▶ [RECORDS PROVIDED]:
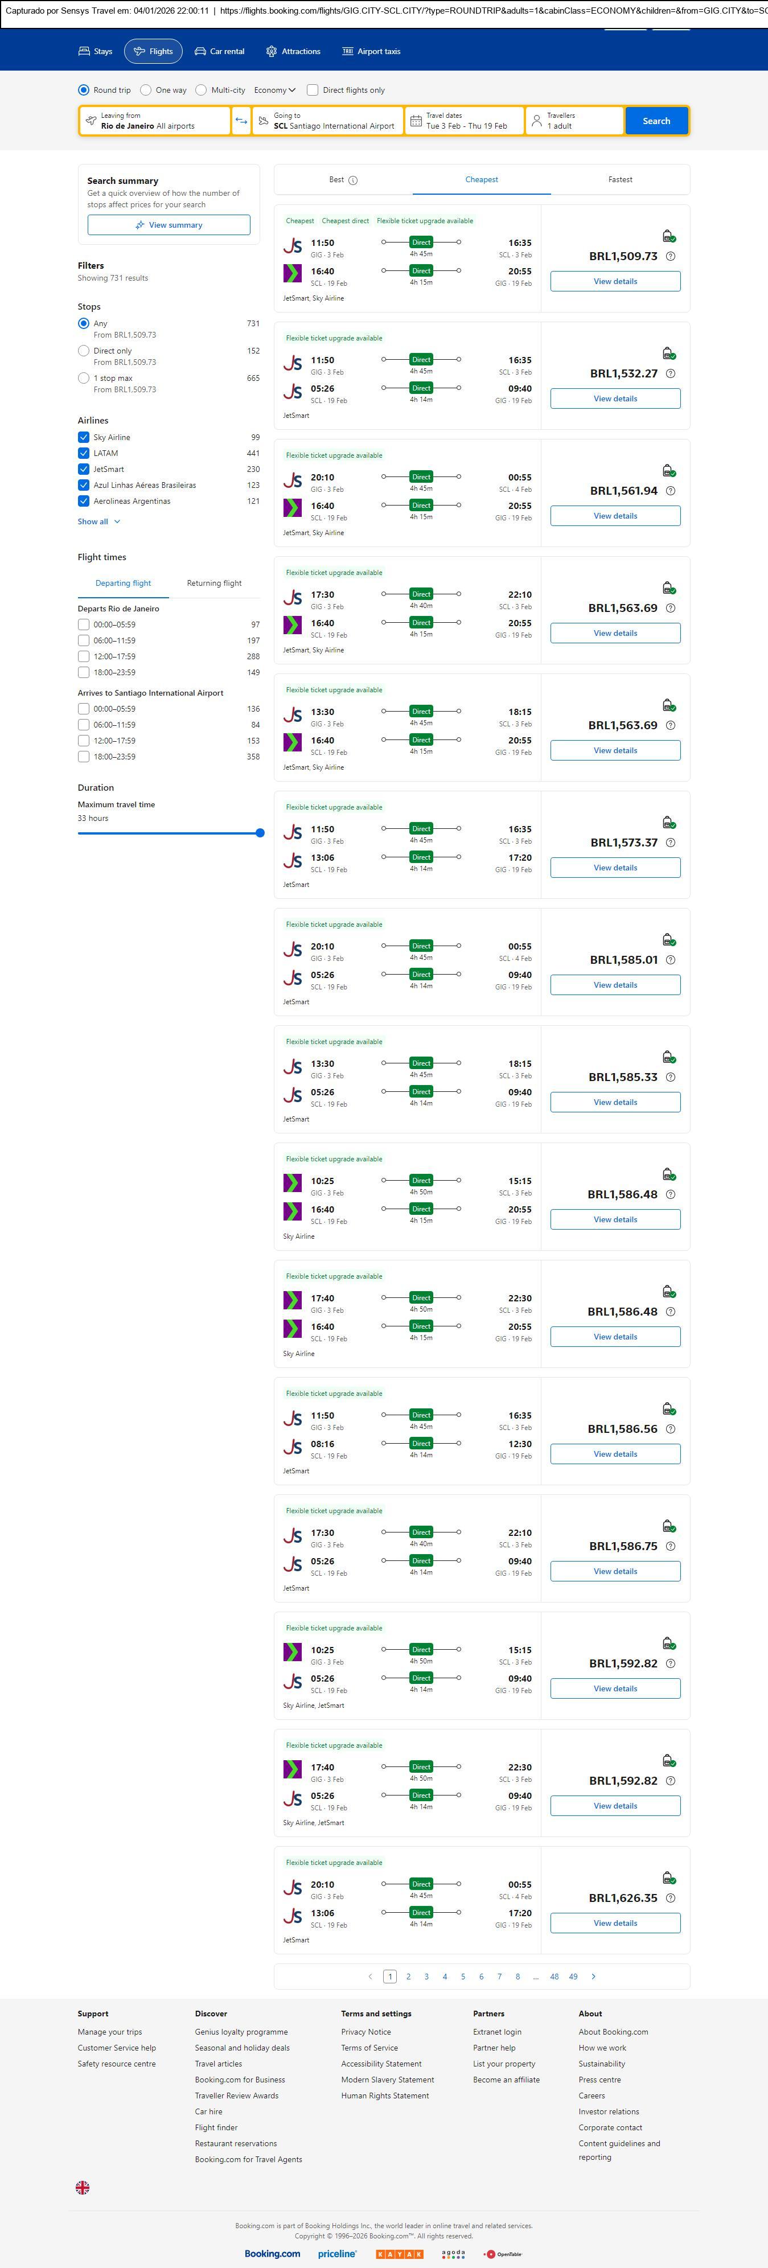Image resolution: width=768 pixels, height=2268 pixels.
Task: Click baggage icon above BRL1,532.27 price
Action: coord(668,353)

--

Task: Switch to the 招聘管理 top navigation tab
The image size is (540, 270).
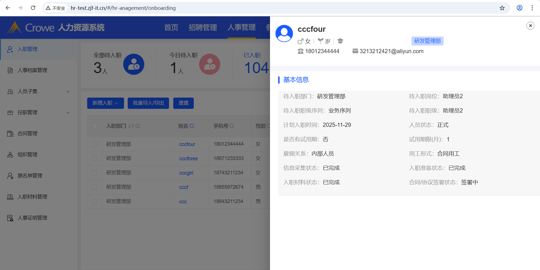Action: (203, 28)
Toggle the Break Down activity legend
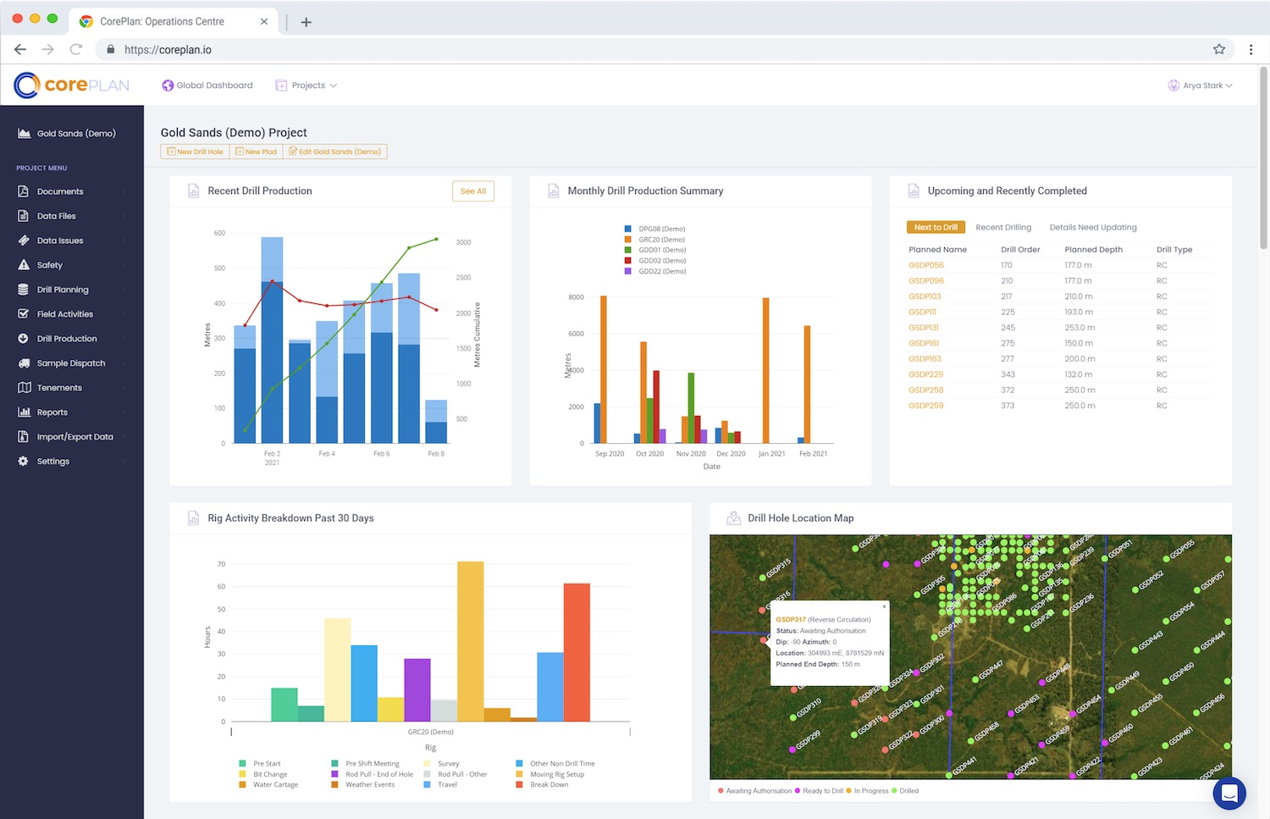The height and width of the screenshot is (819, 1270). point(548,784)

▶ [TO BE DONE]:
Copy the lines from the line with "Task: Switch to the 招聘管理 top navigation tab" to the line with "The height and", substituting "Click" for "Toggle" and keeping everything else the same. Omit the pictures.

▶ [SOLUTION]:
Task: Switch to the 招聘管理 top navigation tab
The image size is (540, 270).
Action: (203, 28)
Click the Break Down activity legend
The height and width of the screenshot is (819, 1270). point(548,784)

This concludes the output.